In the post above I quote Harvard professor of health policy and political analysis at Harvard’s Kennedy School of Government Bob Blendon as saying that voters perceive little difference between Obama and Clinton on healthcare reform. And I think he’s right. But that’s because most voters haven’t honed in on the fine points of their plans.
Those who have scrutinized the plans, and understand the economics of healthcare reform, see important differences—differences that could be deal-breakers.
In today’s New York Times, Princeton economist Paul Krugman argues that because Obama’s plan does not require everyone to sign up for insurance, it would be more expensive—and thus less likely to pass Congress. Without a mandate, Obama’s plan “would face the problem of healthy people who decide to take their chances or don’t sign up until they develop medical problems, thereby raising premiums for everyone else,” Krugman points out. He acknowledges that “Mr.

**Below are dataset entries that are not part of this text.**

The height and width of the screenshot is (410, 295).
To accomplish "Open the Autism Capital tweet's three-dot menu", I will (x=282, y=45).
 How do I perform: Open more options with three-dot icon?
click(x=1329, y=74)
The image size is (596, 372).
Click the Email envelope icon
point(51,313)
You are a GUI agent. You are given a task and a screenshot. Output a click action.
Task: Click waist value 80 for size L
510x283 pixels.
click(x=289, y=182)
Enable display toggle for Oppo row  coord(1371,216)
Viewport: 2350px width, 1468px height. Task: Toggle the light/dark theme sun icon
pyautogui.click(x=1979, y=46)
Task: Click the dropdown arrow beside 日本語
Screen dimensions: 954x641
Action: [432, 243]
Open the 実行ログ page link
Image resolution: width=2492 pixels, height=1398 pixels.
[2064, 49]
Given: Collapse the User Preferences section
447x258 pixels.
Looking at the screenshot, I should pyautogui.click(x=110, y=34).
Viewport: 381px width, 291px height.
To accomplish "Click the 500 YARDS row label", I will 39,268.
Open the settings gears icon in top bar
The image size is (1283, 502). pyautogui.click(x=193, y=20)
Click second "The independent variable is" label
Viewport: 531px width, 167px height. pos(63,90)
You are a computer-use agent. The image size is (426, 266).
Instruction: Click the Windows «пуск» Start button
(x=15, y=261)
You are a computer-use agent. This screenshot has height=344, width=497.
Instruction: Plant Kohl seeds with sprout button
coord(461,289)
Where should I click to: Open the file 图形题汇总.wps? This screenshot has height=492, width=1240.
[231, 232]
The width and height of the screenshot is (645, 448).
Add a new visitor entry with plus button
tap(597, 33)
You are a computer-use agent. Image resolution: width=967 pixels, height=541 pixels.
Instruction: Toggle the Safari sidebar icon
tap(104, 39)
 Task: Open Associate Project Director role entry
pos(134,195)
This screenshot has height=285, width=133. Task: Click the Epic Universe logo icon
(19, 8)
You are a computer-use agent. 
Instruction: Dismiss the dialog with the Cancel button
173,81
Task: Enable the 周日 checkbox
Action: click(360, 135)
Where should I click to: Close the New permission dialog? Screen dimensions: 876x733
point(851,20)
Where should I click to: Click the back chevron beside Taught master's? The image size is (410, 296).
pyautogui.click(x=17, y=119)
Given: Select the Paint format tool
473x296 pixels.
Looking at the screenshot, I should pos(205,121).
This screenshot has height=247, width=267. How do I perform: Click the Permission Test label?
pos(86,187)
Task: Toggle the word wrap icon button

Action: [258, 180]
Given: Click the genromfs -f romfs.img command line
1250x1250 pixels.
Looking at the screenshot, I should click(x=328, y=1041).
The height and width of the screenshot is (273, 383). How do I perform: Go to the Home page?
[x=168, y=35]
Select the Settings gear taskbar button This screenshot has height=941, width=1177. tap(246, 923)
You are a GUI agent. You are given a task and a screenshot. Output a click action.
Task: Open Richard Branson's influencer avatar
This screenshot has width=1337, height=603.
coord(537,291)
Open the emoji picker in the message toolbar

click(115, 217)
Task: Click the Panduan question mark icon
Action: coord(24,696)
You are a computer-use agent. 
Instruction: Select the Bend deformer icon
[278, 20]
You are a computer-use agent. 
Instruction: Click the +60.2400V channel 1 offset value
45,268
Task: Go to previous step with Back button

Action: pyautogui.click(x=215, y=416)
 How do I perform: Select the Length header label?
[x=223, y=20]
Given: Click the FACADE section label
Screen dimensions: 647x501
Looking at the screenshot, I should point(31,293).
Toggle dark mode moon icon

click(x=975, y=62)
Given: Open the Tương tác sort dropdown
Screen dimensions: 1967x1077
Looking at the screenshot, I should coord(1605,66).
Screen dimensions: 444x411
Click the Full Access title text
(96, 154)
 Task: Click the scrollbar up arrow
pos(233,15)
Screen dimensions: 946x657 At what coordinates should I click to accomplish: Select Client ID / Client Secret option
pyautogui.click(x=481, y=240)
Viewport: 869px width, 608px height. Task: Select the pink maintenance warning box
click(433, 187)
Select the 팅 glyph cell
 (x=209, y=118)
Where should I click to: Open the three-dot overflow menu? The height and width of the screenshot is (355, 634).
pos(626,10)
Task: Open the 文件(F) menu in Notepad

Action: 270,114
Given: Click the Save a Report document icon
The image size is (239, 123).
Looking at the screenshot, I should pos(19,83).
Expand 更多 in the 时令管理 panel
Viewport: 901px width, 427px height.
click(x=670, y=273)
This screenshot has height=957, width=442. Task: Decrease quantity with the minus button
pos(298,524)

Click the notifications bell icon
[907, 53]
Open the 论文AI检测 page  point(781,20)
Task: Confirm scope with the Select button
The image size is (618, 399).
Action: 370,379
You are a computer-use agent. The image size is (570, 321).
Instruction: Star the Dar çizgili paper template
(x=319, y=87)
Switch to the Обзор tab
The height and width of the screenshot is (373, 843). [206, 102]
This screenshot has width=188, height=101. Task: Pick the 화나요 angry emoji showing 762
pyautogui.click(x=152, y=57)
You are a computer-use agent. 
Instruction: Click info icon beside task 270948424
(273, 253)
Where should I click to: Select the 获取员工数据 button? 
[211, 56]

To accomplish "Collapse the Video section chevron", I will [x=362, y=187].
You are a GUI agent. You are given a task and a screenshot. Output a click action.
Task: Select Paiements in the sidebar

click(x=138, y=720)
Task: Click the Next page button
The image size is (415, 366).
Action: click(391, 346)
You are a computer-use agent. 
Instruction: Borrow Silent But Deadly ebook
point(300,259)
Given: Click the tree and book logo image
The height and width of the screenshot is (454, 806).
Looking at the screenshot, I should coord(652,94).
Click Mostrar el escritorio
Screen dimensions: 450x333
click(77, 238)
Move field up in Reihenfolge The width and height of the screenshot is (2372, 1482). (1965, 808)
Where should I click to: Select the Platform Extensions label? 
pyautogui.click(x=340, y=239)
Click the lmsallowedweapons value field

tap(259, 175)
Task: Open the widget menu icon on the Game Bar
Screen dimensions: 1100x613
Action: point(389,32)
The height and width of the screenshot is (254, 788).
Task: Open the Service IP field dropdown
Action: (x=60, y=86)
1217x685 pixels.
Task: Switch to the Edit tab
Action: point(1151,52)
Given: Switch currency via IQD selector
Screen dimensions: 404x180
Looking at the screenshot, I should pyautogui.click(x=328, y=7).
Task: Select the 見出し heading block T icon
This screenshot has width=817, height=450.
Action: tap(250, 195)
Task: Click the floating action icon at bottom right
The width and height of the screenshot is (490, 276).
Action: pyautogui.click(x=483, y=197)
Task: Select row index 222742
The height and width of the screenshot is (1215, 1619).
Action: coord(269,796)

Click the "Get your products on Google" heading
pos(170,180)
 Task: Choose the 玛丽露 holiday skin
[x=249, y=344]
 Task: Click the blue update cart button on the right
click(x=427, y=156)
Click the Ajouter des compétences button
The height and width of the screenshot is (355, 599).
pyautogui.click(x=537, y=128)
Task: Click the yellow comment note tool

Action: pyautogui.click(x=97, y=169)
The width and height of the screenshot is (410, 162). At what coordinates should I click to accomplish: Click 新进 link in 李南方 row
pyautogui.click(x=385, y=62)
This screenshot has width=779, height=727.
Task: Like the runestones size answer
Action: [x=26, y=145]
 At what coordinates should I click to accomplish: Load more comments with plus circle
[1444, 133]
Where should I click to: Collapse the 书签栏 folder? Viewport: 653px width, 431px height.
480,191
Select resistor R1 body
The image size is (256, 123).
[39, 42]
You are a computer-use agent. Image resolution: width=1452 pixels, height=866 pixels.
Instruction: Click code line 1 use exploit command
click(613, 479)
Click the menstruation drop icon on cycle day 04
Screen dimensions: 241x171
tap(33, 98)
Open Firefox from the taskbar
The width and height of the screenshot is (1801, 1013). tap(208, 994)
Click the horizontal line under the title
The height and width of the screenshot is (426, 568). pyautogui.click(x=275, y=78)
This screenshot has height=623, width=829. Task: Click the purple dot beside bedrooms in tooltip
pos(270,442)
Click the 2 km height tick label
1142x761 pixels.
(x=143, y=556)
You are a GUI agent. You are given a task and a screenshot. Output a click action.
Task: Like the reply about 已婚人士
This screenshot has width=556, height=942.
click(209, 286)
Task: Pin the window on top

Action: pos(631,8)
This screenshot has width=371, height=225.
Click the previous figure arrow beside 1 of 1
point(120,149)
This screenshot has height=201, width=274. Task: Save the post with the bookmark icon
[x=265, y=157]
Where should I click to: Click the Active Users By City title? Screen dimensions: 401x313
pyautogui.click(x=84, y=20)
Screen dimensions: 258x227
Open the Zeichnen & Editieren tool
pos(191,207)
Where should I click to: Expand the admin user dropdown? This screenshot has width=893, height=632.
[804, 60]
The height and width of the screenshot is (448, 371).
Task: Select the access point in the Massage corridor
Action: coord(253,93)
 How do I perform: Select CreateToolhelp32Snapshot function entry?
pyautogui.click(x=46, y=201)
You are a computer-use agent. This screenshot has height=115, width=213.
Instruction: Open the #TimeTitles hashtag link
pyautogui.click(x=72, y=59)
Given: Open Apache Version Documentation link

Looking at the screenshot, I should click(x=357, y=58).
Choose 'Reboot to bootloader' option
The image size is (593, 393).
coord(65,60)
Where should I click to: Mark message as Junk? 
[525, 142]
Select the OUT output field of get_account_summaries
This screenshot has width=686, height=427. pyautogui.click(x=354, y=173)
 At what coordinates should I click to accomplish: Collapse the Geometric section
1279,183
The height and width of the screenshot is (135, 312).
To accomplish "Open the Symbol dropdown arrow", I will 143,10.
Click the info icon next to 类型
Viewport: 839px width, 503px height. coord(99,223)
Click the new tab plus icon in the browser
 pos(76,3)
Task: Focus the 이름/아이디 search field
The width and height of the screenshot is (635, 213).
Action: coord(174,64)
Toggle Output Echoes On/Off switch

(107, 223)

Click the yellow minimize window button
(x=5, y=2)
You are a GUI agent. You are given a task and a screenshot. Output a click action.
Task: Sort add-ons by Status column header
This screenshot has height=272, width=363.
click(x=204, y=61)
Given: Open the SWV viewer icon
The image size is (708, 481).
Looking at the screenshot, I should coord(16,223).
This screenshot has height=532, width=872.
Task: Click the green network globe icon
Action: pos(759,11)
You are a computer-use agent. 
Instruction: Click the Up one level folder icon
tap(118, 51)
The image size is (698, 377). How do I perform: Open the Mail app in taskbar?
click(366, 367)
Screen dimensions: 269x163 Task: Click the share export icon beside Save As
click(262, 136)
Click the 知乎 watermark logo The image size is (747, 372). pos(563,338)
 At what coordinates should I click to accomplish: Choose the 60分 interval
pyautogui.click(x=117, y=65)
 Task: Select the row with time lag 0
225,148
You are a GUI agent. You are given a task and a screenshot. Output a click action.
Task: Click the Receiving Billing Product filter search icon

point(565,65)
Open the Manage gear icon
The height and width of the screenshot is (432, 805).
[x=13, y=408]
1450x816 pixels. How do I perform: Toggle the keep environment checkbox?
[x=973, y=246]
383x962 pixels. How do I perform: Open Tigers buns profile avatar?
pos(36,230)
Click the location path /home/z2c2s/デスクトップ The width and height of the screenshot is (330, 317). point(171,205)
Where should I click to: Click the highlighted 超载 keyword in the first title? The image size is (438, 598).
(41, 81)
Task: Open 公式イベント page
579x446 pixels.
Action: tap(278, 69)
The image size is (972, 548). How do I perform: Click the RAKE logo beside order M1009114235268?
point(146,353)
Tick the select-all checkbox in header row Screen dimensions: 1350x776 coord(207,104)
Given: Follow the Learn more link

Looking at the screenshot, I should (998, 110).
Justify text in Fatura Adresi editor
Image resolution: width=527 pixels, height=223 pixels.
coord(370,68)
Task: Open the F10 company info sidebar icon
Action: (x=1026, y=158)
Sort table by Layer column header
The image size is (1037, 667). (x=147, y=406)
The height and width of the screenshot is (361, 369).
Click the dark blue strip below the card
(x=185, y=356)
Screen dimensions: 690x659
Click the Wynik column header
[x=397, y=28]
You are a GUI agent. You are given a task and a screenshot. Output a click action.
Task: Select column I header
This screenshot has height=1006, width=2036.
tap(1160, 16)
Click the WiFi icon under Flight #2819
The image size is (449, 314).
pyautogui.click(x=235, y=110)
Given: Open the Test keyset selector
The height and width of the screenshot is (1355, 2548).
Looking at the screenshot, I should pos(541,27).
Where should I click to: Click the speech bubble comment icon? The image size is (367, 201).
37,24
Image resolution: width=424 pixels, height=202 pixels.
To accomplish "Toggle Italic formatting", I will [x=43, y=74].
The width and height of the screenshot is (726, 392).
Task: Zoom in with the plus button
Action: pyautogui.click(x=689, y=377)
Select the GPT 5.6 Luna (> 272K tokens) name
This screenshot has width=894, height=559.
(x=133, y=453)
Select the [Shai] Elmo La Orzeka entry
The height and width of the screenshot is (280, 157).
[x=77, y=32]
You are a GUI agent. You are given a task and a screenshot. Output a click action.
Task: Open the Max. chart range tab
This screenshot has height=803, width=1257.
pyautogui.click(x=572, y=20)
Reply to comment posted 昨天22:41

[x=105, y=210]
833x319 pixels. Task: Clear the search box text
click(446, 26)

Obama, contradicting his earlier assertions that affordability is the only bar to coverage, is now talking about penalizing those who delay signing up — but it’s not clear how this would work.”
Writing on The American Prospect today, economist Dean Baker from the Center for Economic and Policy Research responds to Krugman, saying that he knows how penalties would work:
“Obama has suggested that we can have a system of default enrollment, whereby people are signed up for a plan at their workplace.
“People would then have the option to say that they do not want insurance, so they are not being forced to buy it. However, they will then face a late enrollment penalty if they try to play the ‘healthy person’ game. When they do opt to join the system, at some future point, they will have to pay 50 percent more for their insurance, or some comparable penalty for trying to game the system. “
What Baker doesn’t say is what we will do with families who cannot afford to pay such stiff penalties when they finally decide they need insurance. Would we subsidize the penalties?